Start of STUDY MATERIAL

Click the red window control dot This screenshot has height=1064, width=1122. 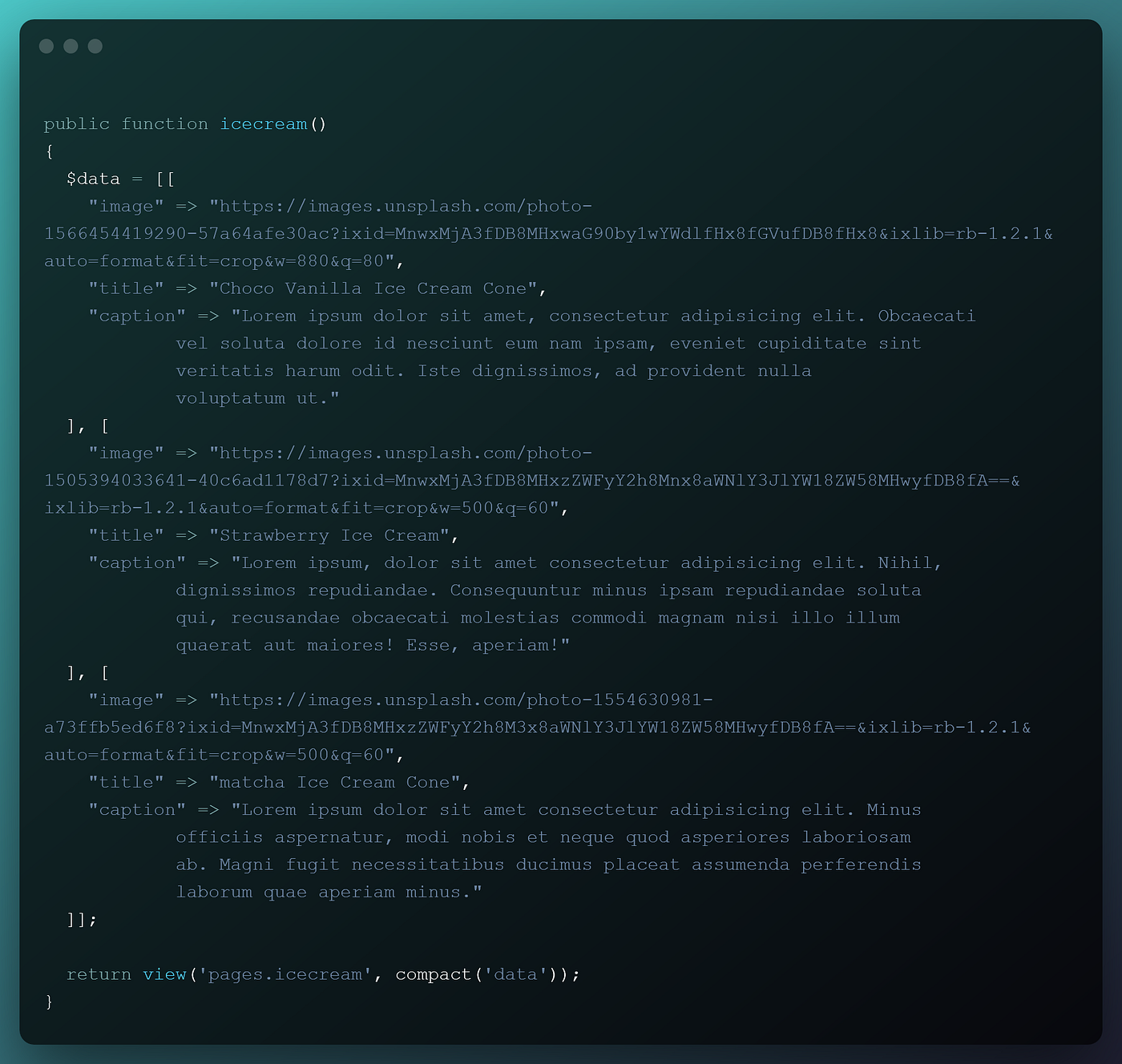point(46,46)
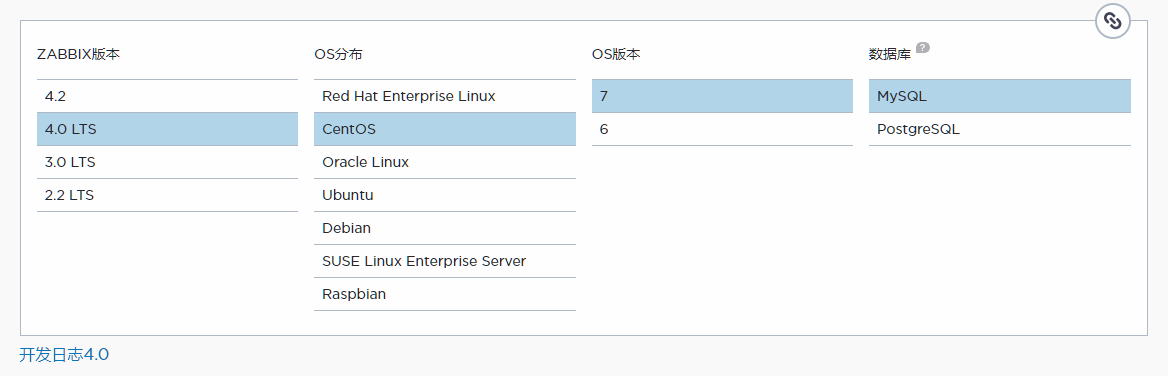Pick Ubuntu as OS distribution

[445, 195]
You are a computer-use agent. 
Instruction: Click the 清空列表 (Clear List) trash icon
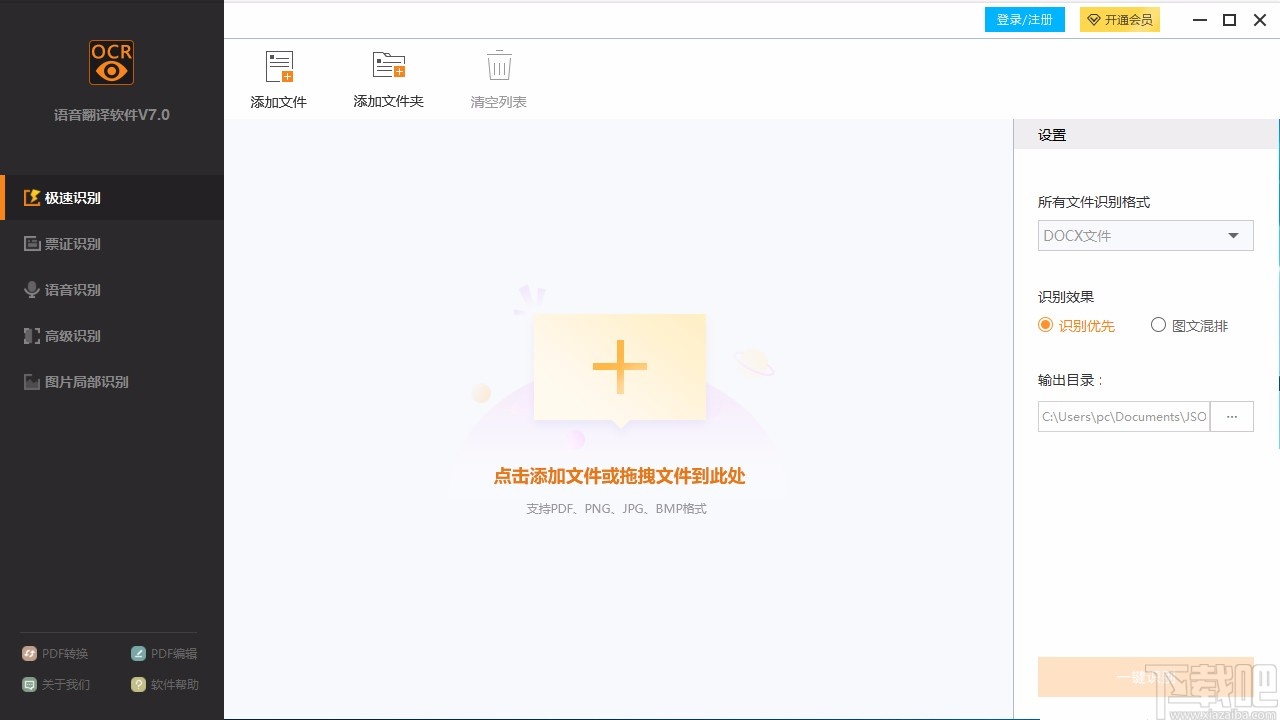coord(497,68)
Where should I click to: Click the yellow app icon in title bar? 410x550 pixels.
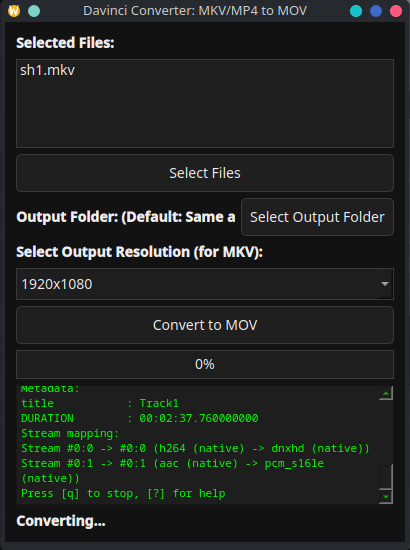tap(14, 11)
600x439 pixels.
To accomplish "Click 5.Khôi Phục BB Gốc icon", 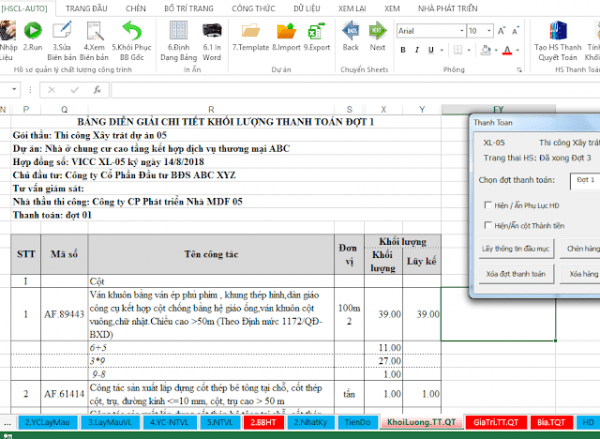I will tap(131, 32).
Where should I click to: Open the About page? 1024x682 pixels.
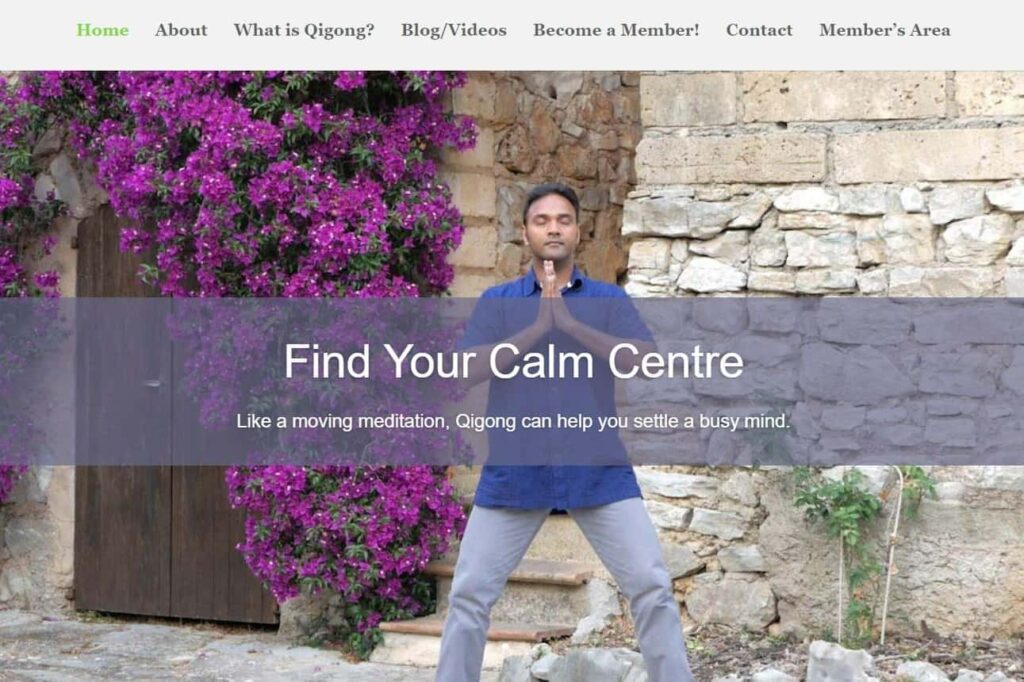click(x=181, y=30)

End of STUDY MATERIAL

WHAT NEEDS TO BE DONE:
Starting at the line that holds "Where should I click to: Open", print each line through the last one of the entries above, exactly and with both ends included; no pictures.

RESPONSE AREA:
Where should I click to: Open the About page? 1024x682 pixels.
click(x=181, y=30)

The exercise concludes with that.